PROBLEM STATEMENT: Print, exactly as written, every line from the first line of the records below through the line containing "1270x952 pixels.", and nothing further.

RECORDS SHOWN:
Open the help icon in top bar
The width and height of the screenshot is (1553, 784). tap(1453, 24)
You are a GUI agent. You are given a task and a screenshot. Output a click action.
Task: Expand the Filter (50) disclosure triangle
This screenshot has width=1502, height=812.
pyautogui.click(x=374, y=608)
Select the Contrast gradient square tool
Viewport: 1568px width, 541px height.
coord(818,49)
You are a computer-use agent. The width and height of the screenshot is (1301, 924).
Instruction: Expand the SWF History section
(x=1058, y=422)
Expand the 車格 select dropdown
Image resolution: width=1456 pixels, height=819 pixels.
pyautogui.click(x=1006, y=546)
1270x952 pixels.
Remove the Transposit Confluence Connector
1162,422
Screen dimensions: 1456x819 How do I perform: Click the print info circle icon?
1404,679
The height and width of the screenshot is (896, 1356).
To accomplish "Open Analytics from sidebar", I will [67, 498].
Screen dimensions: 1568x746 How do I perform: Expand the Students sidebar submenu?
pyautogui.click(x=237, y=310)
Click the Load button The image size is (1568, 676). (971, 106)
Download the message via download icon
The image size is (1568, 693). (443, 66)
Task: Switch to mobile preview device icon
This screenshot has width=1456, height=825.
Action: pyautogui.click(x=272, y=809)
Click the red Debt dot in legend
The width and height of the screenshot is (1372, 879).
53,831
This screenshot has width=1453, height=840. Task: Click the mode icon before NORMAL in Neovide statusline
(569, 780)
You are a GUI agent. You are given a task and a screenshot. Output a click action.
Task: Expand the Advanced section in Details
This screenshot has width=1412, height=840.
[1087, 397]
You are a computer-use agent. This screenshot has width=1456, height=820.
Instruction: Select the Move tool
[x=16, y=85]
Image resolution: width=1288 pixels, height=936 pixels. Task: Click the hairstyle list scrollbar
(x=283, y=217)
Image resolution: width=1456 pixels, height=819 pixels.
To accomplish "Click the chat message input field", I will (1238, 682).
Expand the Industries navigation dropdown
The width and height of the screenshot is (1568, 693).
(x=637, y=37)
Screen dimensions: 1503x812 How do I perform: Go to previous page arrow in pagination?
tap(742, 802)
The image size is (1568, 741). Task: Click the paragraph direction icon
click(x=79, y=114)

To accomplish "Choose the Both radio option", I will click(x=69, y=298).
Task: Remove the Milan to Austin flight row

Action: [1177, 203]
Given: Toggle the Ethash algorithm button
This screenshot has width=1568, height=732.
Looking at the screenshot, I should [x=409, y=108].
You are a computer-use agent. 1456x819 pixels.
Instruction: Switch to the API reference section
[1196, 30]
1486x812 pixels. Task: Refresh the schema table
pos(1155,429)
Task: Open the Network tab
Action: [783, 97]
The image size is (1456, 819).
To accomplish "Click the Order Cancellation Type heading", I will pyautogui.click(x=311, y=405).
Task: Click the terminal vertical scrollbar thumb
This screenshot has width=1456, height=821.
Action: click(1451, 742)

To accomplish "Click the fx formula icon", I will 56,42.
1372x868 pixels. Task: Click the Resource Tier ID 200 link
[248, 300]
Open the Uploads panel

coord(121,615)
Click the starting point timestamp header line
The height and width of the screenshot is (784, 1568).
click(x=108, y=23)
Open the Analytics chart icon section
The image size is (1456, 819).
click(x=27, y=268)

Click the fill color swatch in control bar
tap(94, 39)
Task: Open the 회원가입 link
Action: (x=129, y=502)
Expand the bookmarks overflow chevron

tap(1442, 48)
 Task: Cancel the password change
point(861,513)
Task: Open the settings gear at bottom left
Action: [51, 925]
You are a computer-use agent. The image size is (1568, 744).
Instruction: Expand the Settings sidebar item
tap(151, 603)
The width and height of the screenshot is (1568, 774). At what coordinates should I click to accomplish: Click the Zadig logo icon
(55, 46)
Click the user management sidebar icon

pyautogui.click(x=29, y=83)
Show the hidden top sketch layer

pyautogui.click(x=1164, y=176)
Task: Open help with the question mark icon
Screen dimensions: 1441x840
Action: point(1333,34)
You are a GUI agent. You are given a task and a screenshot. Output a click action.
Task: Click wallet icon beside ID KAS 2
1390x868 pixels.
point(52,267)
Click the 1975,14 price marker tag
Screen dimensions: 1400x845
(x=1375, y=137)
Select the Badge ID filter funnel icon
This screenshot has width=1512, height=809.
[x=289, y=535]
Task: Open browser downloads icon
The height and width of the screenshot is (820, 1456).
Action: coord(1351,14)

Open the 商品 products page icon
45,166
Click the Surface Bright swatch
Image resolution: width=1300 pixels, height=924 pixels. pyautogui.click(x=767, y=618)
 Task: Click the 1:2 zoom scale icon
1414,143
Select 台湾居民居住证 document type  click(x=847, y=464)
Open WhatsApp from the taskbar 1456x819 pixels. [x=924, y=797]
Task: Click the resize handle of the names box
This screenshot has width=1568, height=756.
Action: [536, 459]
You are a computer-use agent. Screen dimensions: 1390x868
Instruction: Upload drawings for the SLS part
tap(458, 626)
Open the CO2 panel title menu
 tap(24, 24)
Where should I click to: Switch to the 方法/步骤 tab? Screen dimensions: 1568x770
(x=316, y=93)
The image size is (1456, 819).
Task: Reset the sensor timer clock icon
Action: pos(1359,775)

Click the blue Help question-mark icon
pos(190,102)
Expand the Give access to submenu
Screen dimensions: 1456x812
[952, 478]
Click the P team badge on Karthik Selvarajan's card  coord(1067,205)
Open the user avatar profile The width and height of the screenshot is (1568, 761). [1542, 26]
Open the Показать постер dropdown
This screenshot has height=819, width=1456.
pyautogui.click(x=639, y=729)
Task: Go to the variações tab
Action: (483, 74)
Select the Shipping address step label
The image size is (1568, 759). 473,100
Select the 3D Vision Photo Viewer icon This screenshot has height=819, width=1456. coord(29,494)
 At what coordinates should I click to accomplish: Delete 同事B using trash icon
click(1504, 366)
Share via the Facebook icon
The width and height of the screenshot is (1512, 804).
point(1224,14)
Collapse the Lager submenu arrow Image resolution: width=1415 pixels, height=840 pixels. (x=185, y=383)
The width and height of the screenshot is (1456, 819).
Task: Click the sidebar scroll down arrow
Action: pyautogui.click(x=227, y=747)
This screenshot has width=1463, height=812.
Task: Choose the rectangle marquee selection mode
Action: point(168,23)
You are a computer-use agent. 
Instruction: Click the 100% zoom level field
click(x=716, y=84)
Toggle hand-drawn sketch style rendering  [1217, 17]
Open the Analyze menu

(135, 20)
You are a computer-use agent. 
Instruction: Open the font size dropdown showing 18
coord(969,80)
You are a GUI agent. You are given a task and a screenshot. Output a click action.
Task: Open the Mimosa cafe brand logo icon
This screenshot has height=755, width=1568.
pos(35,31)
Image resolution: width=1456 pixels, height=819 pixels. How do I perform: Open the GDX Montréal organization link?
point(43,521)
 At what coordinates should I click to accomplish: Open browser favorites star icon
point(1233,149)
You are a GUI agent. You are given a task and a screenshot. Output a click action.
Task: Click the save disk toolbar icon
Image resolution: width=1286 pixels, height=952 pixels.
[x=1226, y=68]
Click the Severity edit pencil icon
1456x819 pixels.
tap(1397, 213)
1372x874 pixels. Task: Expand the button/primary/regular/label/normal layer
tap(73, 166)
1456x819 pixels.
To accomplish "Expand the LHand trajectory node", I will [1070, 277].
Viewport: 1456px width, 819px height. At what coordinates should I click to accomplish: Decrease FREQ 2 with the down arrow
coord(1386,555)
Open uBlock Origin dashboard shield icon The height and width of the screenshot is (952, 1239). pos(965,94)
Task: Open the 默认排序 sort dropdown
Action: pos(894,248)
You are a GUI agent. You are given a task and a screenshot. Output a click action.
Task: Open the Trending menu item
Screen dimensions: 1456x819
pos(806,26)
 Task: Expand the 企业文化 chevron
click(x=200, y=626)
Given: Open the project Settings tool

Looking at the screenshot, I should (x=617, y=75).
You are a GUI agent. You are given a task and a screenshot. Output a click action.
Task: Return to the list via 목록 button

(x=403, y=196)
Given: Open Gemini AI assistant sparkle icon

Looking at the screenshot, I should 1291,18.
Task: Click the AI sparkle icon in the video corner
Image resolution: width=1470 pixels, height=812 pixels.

EXPECTED OUTPUT:
Open the help icon in top bar
The width and height of the screenshot is (1553, 784). tap(1453, 24)
You are a GUI agent. You are given a task and a screenshot. Output a click action.
Task: Expand the Filter (50) disclosure triangle
This screenshot has width=1502, height=812.
pyautogui.click(x=374, y=608)
Select the Contrast gradient square tool
Viewport: 1568px width, 541px height.
coord(818,49)
You are a computer-use agent. The width and height of the screenshot is (1301, 924).
Instruction: Expand the SWF History section
(x=1058, y=422)
Expand the 車格 select dropdown
Image resolution: width=1456 pixels, height=819 pixels.
pyautogui.click(x=1006, y=546)
1270x952 pixels.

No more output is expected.